1. Field of the Invention
The invention relates to L-lysine-producing strains of corynebacteria with enhanced pyc gene (pyruvate carboxylase gene), in which strains additional genes, chosen from the group consisting of the dapA gene (dihydrodipicolinate synthase gene), the lysC gene (aspartate kinase gene), the lysE gene (lysine export carrier gene) and the dapB gene (dihydrodipicolinate reductase gene), but especially the dapA gene, are enhanced and, in particular, over-expressed, and to a process for the preparation of L-lysine.
2. Background Information
L-Lysine is a commercially important L-amino acid which is used especially as a feed additive in animal nutrition. The demand of such feed additives has been steadily increasing in recent years.
L-Lysine is prepared by a fermentation process with L-lysine-producing strains of corynebacteria, especially Corynebacterium glutamicum. Because of the great importance of this product, attempts are constantly being made to improve the preparative process. Improvements to the process may relate to measures involving the fermentation technology, e.g. stirring and oxygen supply, or the composition of the nutrient media, e.g. the sugar concentration during fermentation, or the work-up to the product form, e.g. by ion exchange chromatography, or the intrinsic productivity characteristics of the microorganism itself.
The productivity characteristics of these microorganisms are improved by using methods of mutagenesis, selection and mutant choice to give strains which are resistant to antimetabolites, e.g. S-(2-aminoethyl)cysteine, or auxotrophic for amino acids, e.g. L-leucine, and produce L-lysine.
Methods of recombinant DNA technology have also been used for some years in order to improve L-lysine-producing strains of Corynebacterium glutamicum by amplifying individual biosynthesis genes and studying the effect on the L-lysine production.
Thus, EP-A-0 088 166 reports the increase in productivity, after amplification, of a DNA fragment conferring resistance to aminoethylcysteine. EP-B-0 387 527 reports the increase in productivity, after amplification, of an lysC allele coding for a feedback-resistant aspartate kinase. EP-B-0 197 335 reports the increase in productivity, after amplification, of the dapA gene coding for dihydrodipicolinate synthase. EP-A-0 219 027 reports the increase in productivity, after amplification, of the asd gene coding for aspartate semialdehyde dehydrogenase. Pisabarro et al. (Journal of Bacteriology 175(9), 2743-2749 (1993)) describe the dapB gene coding for dihydrodipicolinate reductase.

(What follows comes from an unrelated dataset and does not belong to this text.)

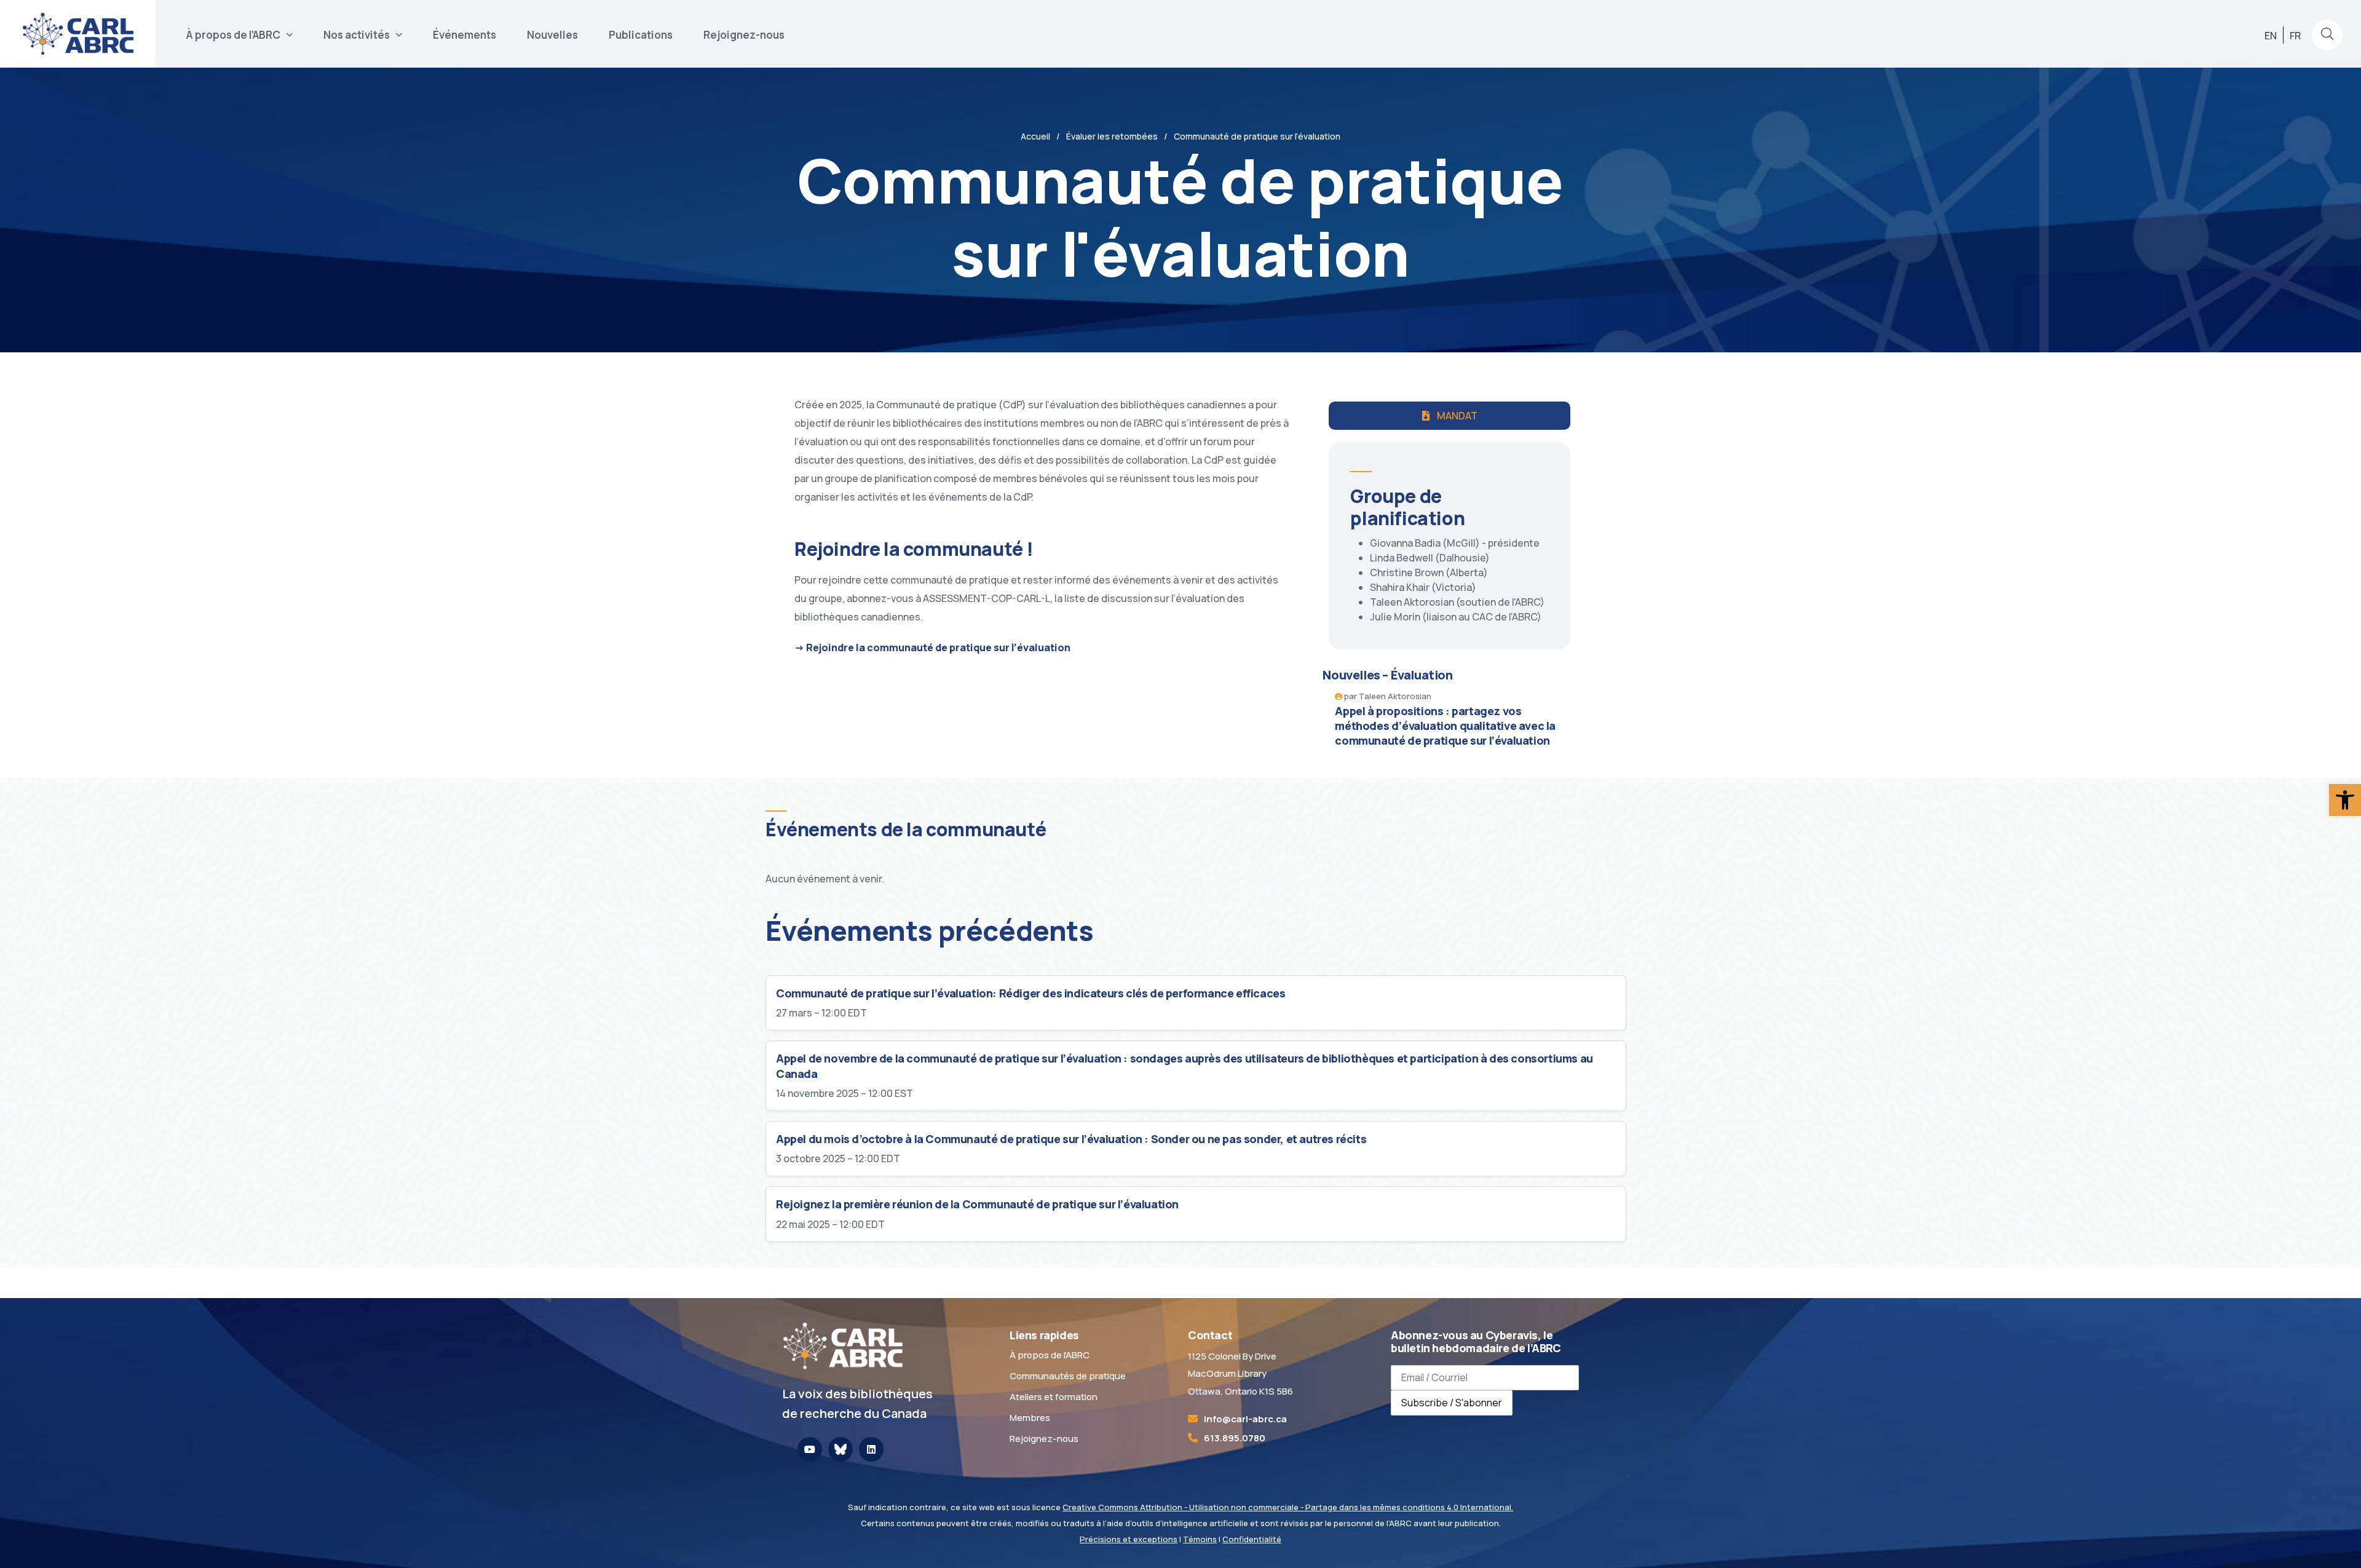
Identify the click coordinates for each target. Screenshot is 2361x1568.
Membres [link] (1030, 1417)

The effect of the amplification of primary metabolism genes on the L-lysine production has also been studied. Thus EP-A-0 219 027 reports the increase in productivity, after amplification, of the aspC gene coding for aspartate aminotransferase. EP-B-0 143 195 and EP-B-0 358 940 report the increase in productivity, after amplification, of the ppc gene coding for phosphoenolpyruvate carboxylase. DE-A-198 31 609 reports the increase in productivity, after amplification, of the pyc gene coding for pyruvate carboxylase. The anaplerotic reaction catalyzed by pyruvate carboxylase is of particular importance compared with the reaction catalyzed by phosphoenolpyruvate carboxylase. Thus, Wendisch et al. (FEMS Microbiology Letters 112, 269-274 (1993)) showed that the lysine production of the strain MH20-22B was not impaired by turning off the ppc gene.

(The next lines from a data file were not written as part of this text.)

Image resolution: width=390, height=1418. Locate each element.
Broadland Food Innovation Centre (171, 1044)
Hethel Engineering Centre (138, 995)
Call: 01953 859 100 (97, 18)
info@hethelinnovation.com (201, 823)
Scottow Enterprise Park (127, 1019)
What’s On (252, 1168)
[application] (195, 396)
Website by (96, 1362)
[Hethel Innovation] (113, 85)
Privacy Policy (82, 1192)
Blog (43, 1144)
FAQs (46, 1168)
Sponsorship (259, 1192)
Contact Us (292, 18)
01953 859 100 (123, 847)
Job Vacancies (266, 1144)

Finally, DE-A-195 48 222 describes that an increased activity of the L-lysine export carrier coded for by the lysE gene promotes lysine production.
In addition to these attempts to amplify an individual gene, attempts have also been made to amplify two or more genes simultaneously, thereby improving the L-lysine production in corynebacteria. Thus, DE-A-38 23 451 reports the increase in productivity, after simultaneous amplification, of the asd gene and the dapA gene from Escherichia coli. DE-A-39 43 117 discloses the increase in productivity, after simultaneous amplification, of an lysC allele coding for a feedback-resistant aspartate kinase and of the dapA gene. EP-A-0 841 395 particularly reports the increase in productivity, after simultaneous amplification, of an lysC allele coding for a feedback-resistant aspartate kinase and of the dapB gene; further improvements could be achieved by additional amplification of the dapB, lysA and ddh genes. EP-A-0 854 189 describes the increase in productivity, after simultaneous amplification, of an lysC allele coding for a feedback-resistant aspartate kinase and of the dapA, dapB, lysA and aspC genes. EP-A-0 857 784 particularly reports the increase in productivity, after simultaneous amplification, of an lysC allele coding for a feedback-resistant aspartate kinase enzyme and the lysA gene; a further improvement could be achieved by additional amplification of the ppc gene.
It is clear from the many processes described in the state of the art, that there is a need for the development of novel approaches and for the improvement of existing processes for lysine production with corynebacteria.